Engaging Audiences in Areas of Low Cultural Provision

The Concept of the 'Pop-Up' Museum Experience

  • Melanie Pitkin (Author)

    Melanie Pitkin studied Egyptology at Macquarie University and Museum Studies at the University of Sydney. She is the Research Associate (Egyptian Antiquities) at the Fitzwilliam Museum, Cambridge.

  • Helen Strudwick (Author)

    Helen Strudwick studied Egyptology and eastern Mediterranean archaeology at the University of Liverpool. She is the Curator (Ancient Egypt) at the Fitzwilliam Museum, Cambridge.

  • Julie Dawson (Author)

    Julie Dawson studied archaeological conservation at the Institute of Archaeology, University College London. She holds a Leverhulme Emeritus Fellowship at the Fitzwilliam Museum, Cambridge, having recently retired from her role as Head of Conservation and Scientific Research.

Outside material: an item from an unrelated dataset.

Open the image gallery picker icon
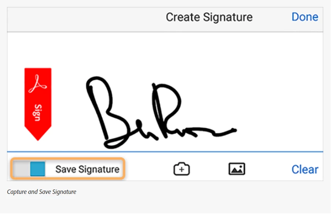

  • Sara Hany Abed (Author)

    Sara Hany Abed studied museums and heritage development at Nottingham Trent University. She is a museums and heritage specialist and manager of the Fitzwilliam’s ‘Pop-Up’ Museum project in Egypt.

Identifiers (Article)


This paper shares a new project at the Fitzwilliam Museum, Cambridge, which focuses on making high quality Egyptological research accessible and relevant to diverse audiences, especially those in areas of social deprivation and low cultural provision. The ‘Pop-Up’ Egyptian Coffins project has been generously supported by the University of Cambridge Arts and Humanities Impact Fund, the Global Challenges Research Fund and ICOM UK – British Council. The project takes genuine artefacts (when possible), craft replicas, hands-on activities, digital experiences and, perhaps most importantly of all, active research staff into surprising and unexpected locations. Locally these have included supermarkets, pubs, shopping complexes, public thoroughfares and a community centre supporting local people in need and migrant communities. In Egypt the ‘Pop-Up’ has visited shops, a furniture factory, sporting facility and a public library. The aim is to promote social inclusivity, community participation and knowledge exchange by reaching out to diverse audiences via subjects, such as woodworking and carpentry that may be more familiar and accessible than ancient Egypt to the audiences in question. The paper will demonstrate the importance of this type of engagement for the future of museum curatorial practice, particularly in terms of helping to keep Egyptological research relevant and people-focused – something which we believe is critical within the context of publicly-funded museums.